Below expectations. FY24 core net profit of MYR146.6m (-34.2% YoY) was below expectations, at 95% and 87% of our and Street full-year estimates. The negative deviation was due to higher-than-expected opex on rising staff costs. A first interim DPS of 2.5 sen was declared and will go ex on 12 Sep. It also announced a 1-for-2 bonus issue which is expected to be completed in 4QCY24.

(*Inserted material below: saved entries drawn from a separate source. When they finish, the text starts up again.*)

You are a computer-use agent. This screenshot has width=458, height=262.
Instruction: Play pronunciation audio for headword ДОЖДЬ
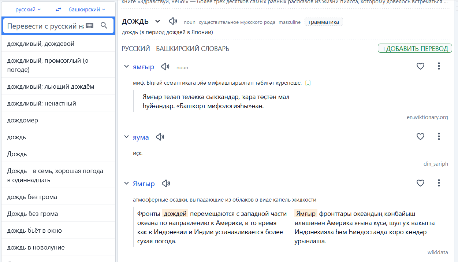click(173, 21)
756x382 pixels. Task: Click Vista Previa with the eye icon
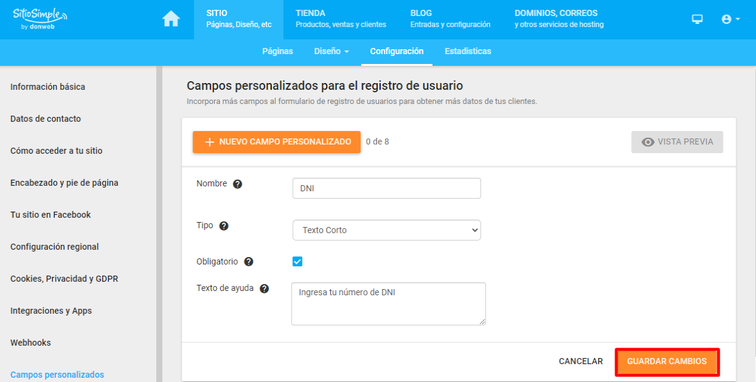[677, 142]
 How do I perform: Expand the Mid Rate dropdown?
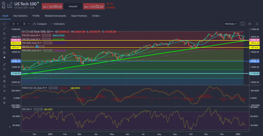[231, 24]
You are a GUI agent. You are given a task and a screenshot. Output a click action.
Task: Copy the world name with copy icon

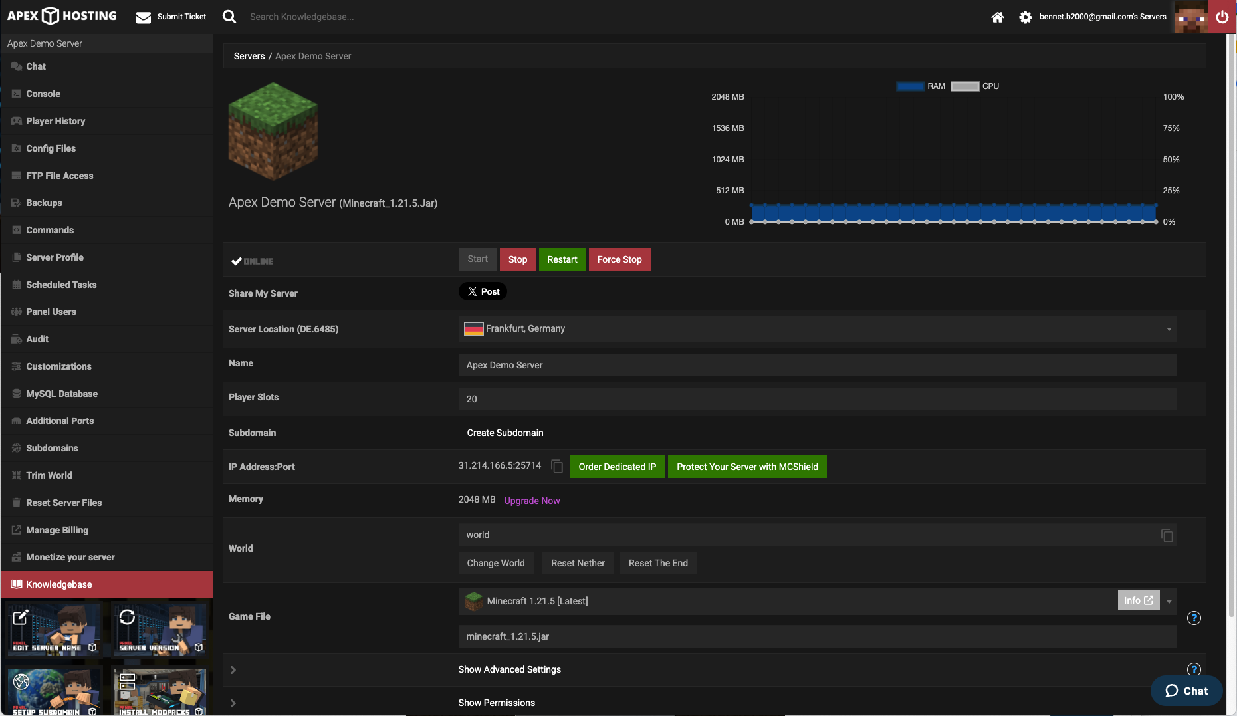(x=1167, y=535)
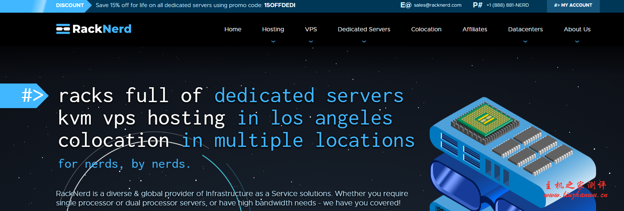Screen dimensions: 624x211
Task: Click the RackNerd wordmark text
Action: point(102,29)
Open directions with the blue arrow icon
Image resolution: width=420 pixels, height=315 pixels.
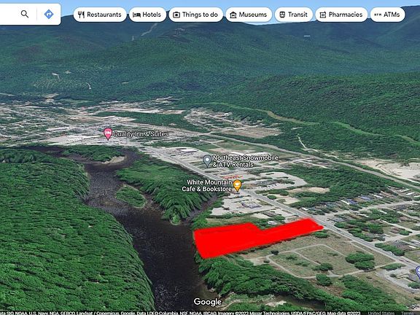tap(49, 14)
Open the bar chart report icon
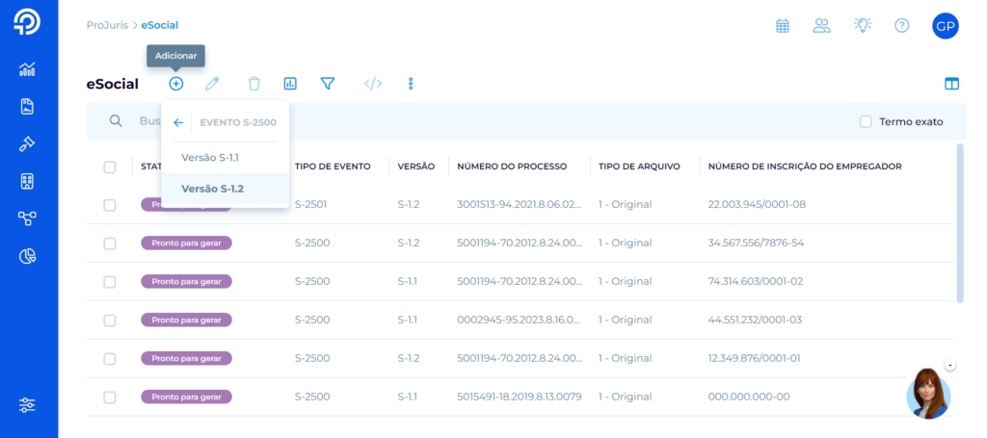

Results review. YoY, FY24 revenue rose 5.3% to MYR1.9bn, likely due to more aggressive promotional initiatives aimed to drive sales, with GPM slipping 3.2ppts to 36.2%. Note that 4QFY24 SSSG was at -10.7% YoY due to the higher base in 4QFY23, which captured the longer Raya festive period (2024: 10 Apr vs 2023: 23 Apr). FY24 EBIT margin dipped 6ppts to 10.5% from GPM dilution and rising staff cost (selling & distribution expense: +21% YoY). QoQ, 4QFY24 revenue fell 20.9% to MYR455.2m due to the absence of a festive season which had boosted sales in 3QFY24. Consequently, core profit dipped 35.1% QoQ to MYR 26.3m.
Outlook. We expect 1QFY25 sales to remain soft due to the absence of festive events and extended holidays that typically boost consumer spending. While Padini stands to benefit from recent positive developments, such as the salary hike for civil servants and the flexible Employees Provident Fund withdrawal scheme, we believe these factors may not be enough to offset the elevated operating costs driven by rising staff expenses amid steep competition. Beyond the immediate term, we think Padini's growth prospects may be subdued as the company adopts a conservative approach to expanding its outlet network. With its outlet presence having reached maturity, new openings will likely be considered only if opportunities arise from new mall developments or particular favourable rental and footfall conditions.
Forecast and ratings. Post results, we cut our FY25F-26F earnings by 10% and 7% after imputing higher operating cost assumptions, and introduce FY27F earnings (+6.7%). Correspondingly, our DCF-derived TP is lowered to MYR3.31 (inclusive of a 2% ESG premium). Our TP implies 14.1x FY25F P/E, which is close to its mean. Key risks: Sharp rise in operating costs and weaker- than-expected consumer sentiment.